What you are asked to do
The answer must be an exact transcription of all the records below.

Exercise inputs
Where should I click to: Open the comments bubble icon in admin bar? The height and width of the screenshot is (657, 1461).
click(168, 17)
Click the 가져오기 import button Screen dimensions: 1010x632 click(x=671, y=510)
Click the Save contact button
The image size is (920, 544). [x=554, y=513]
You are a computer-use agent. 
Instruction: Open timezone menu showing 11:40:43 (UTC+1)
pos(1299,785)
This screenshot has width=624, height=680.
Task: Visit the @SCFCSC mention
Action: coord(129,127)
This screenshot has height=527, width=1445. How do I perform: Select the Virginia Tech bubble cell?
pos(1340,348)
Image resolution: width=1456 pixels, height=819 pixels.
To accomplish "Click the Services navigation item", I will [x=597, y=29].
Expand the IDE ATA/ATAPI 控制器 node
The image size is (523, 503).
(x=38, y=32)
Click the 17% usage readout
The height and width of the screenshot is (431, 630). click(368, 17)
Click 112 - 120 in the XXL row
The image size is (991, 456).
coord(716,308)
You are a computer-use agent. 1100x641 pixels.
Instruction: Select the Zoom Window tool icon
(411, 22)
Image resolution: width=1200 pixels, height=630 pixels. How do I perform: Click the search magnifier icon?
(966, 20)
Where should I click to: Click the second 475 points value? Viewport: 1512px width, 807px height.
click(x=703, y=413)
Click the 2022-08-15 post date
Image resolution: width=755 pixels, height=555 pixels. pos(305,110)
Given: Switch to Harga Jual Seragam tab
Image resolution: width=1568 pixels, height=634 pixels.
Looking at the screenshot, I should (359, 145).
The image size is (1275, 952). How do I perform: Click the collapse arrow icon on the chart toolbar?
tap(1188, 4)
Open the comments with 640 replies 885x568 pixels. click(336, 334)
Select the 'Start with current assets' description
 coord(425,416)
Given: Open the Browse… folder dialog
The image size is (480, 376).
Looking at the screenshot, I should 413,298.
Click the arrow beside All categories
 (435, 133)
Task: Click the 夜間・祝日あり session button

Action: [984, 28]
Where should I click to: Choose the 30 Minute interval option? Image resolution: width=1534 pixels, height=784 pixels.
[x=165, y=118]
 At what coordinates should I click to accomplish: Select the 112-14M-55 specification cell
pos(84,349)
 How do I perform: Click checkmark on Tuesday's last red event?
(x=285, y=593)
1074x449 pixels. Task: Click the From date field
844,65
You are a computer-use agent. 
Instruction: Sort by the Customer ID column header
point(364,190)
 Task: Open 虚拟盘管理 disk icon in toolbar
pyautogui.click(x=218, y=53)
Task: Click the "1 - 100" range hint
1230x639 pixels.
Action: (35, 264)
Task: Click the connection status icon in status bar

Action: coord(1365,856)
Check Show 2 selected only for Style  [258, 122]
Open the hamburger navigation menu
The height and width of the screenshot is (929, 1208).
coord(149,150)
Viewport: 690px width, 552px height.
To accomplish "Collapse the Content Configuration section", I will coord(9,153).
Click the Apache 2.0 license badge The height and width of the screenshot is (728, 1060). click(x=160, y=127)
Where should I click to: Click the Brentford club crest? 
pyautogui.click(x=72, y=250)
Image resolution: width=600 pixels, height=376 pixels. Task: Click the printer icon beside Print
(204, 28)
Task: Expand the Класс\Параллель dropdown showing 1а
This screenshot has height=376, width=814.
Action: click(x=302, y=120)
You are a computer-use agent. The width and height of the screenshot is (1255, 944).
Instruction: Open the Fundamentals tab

Answer space
Where should I click to: Open the comments bubble icon in admin bar? The height and width of the screenshot is (657, 1461).
click(168, 17)
Click the 가져오기 import button Screen dimensions: 1010x632 click(x=671, y=510)
Click the Save contact button
The image size is (920, 544). [x=554, y=513]
You are a computer-use agent. 
Instruction: Open timezone menu showing 11:40:43 (UTC+1)
pos(1299,785)
This screenshot has width=624, height=680.
Task: Visit the @SCFCSC mention
Action: coord(129,127)
This screenshot has height=527, width=1445. How do I perform: Select the Virginia Tech bubble cell?
pos(1340,348)
Image resolution: width=1456 pixels, height=819 pixels.
To accomplish "Click the Services navigation item", I will [x=597, y=29].
Expand the IDE ATA/ATAPI 控制器 node
The image size is (523, 503).
(x=38, y=32)
Click the 17% usage readout
The height and width of the screenshot is (431, 630). click(368, 17)
Click 112 - 120 in the XXL row
The image size is (991, 456).
coord(716,308)
You are a computer-use agent. 1100x641 pixels.
Instruction: Select the Zoom Window tool icon
(411, 22)
Image resolution: width=1200 pixels, height=630 pixels. How do I perform: Click the search magnifier icon?
(966, 20)
Where should I click to: Click the second 475 points value? Viewport: 1512px width, 807px height.
click(x=703, y=413)
Click the 2022-08-15 post date
Image resolution: width=755 pixels, height=555 pixels. pos(305,110)
Given: Switch to Harga Jual Seragam tab
Image resolution: width=1568 pixels, height=634 pixels.
Looking at the screenshot, I should (359, 145).
The image size is (1275, 952). How do I perform: Click the collapse arrow icon on the chart toolbar?
tap(1188, 4)
Open the comments with 640 replies 885x568 pixels. click(336, 334)
Select the 'Start with current assets' description
 coord(425,416)
Given: Open the Browse… folder dialog
The image size is (480, 376).
Looking at the screenshot, I should 413,298.
Click the arrow beside All categories
 (435, 133)
Task: Click the 夜間・祝日あり session button

Action: [984, 28]
Where should I click to: Choose the 30 Minute interval option? Image resolution: width=1534 pixels, height=784 pixels.
[x=165, y=118]
 At what coordinates should I click to accomplish: Select the 112-14M-55 specification cell
pos(84,349)
 How do I perform: Click checkmark on Tuesday's last red event?
(x=285, y=593)
1074x449 pixels. Task: Click the From date field
844,65
You are a computer-use agent. 
Instruction: Sort by the Customer ID column header
point(364,190)
 Task: Open 虚拟盘管理 disk icon in toolbar
pyautogui.click(x=218, y=53)
Task: Click the "1 - 100" range hint
1230x639 pixels.
Action: (35, 264)
Task: Click the connection status icon in status bar

Action: coord(1365,856)
Check Show 2 selected only for Style  [258, 122]
Open the hamburger navigation menu
The height and width of the screenshot is (929, 1208).
coord(149,150)
Viewport: 690px width, 552px height.
To accomplish "Collapse the Content Configuration section", I will coord(9,153).
Click the Apache 2.0 license badge The height and width of the screenshot is (728, 1060). click(x=160, y=127)
Where should I click to: Click the Brentford club crest? 
pyautogui.click(x=72, y=250)
Image resolution: width=600 pixels, height=376 pixels. Task: Click the printer icon beside Print
(204, 28)
Task: Expand the Класс\Параллель dropdown showing 1а
This screenshot has height=376, width=814.
Action: click(x=302, y=120)
You are a computer-use agent. The width and height of the screenshot is (1255, 944).
Instruction: Open the Fundamentals tab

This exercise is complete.